PROBLEM -> Your reply should hold exactly the lines from the one that contains "Click the Total" through the end of the data. Repeat them word for word.

Saved data entries
• • • • • • •
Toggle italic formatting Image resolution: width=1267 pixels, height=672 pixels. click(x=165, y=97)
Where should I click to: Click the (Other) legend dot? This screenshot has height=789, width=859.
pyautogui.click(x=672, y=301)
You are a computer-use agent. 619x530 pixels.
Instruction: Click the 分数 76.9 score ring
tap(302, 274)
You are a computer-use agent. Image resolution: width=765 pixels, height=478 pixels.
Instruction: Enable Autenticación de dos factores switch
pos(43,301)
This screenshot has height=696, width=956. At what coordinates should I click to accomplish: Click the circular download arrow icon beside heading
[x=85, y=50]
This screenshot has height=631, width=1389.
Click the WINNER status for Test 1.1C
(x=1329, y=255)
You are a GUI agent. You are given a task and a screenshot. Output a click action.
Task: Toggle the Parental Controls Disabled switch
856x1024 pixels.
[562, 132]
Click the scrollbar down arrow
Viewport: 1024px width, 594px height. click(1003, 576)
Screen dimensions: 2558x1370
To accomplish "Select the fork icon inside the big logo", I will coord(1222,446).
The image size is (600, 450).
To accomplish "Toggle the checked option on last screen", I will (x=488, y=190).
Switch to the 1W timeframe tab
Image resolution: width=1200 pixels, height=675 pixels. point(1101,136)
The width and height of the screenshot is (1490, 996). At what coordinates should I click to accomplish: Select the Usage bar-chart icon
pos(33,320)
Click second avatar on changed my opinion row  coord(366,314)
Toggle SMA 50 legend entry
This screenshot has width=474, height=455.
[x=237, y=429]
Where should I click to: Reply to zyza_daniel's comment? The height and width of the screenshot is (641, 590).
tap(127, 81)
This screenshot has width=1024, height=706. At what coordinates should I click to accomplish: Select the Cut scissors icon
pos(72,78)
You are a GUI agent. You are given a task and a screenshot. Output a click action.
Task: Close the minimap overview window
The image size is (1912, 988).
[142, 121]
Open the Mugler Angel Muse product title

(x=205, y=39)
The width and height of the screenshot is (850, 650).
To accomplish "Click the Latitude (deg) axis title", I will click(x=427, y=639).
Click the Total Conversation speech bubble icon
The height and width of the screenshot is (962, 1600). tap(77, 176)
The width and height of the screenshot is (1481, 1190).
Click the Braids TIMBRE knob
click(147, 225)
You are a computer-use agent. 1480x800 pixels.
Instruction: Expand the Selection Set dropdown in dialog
• • • • • • •
RESULT OF THIS EXERCISE ->
Click the Total Conversation speech bubble icon
The height and width of the screenshot is (962, 1600). tap(77, 176)
The width and height of the screenshot is (1481, 1190).
Click the Braids TIMBRE knob
click(147, 225)
You are a computer-use agent. 1480x800 pixels.
Instruction: Expand the Selection Set dropdown in dialog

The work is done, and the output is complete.